Tunisia’s financing needs will remain in the range of 15-20% of GDP over the next three years, reflecting a challenging debt service profile and persistently high budget deficits, said Rating agency Moody’s.
Moody’s expects the budget deficit to widen over the remainder of the year, reaching 8.6 percent of GDP for all of 2022, as the significant impact of high global energy and food prices on the subsidy bill materializes.
Meanwhile, Moody’s expects the current account deficit to reach nearly 10% of GDP this year, after narrowing to 5.9% of GDP in 2021.
It recalled that data released by the national statistics office show that the external deficit in goods widened by 61% year-on-year in the first eight months of this year, reaching 12% of GDP.
While Tunisia’s foreign exchange reserves, which stood at $7.7 billion in August, have remained relatively resilient, with net foreign exchange reserves covering 111 days of imports, Moody’s believes that a deterioration in the balance of payments could quickly put pressure on foreign exchange reserves in the absence of an early agreement on a new IMF program.

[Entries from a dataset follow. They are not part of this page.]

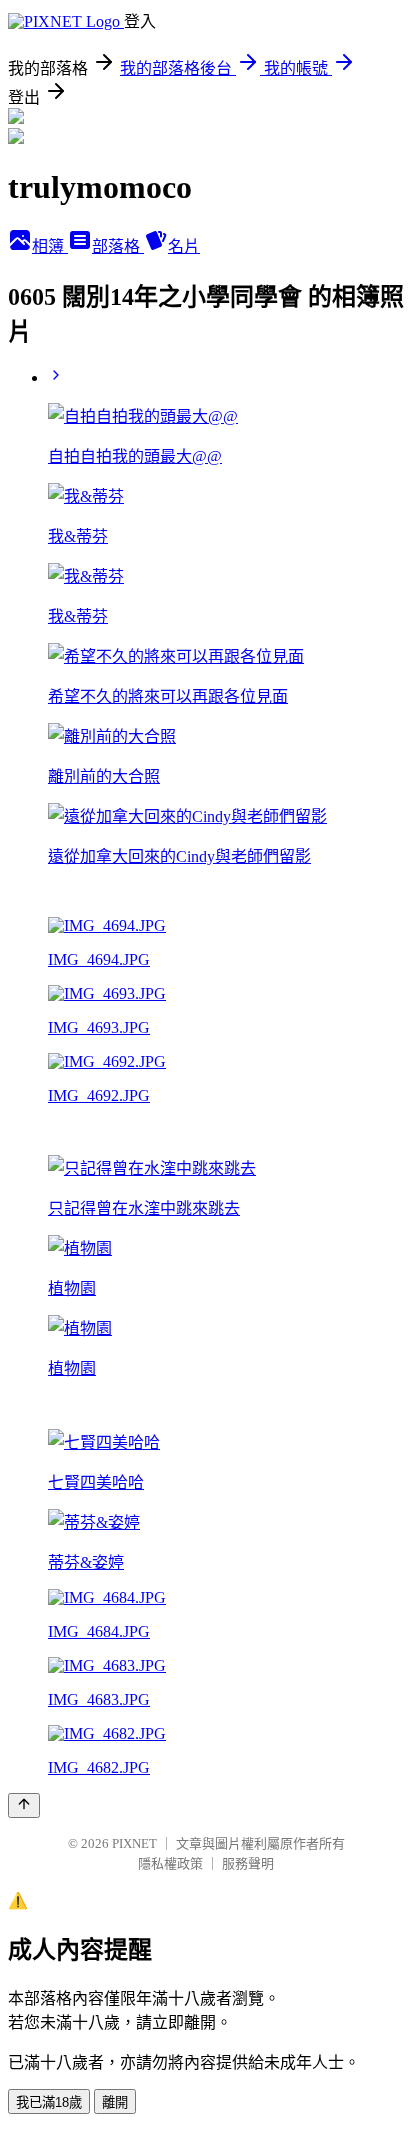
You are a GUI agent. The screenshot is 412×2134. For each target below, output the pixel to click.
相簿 (50, 246)
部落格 (118, 246)
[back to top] (24, 1805)
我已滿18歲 (49, 2102)
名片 (184, 246)
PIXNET (134, 1843)
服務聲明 (248, 1863)
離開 (115, 2102)
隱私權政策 (170, 1863)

While the wage agreement with the UGTT supports progress toward an IMF agreement, the IMF will likely seek further commitments in other areas of reform to be covered under a program, including the restructuring of loss-making state-owned enterprises and the phasing out of consumer subsidies in favor of more targeted financial transfers,” the rating agency said.
It added that the degree of consensus among stakeholders and social interest groups on these reforms remains uncertain, while a history of delays in past reforms clouds expectations of success in a less favorable political and economic environment.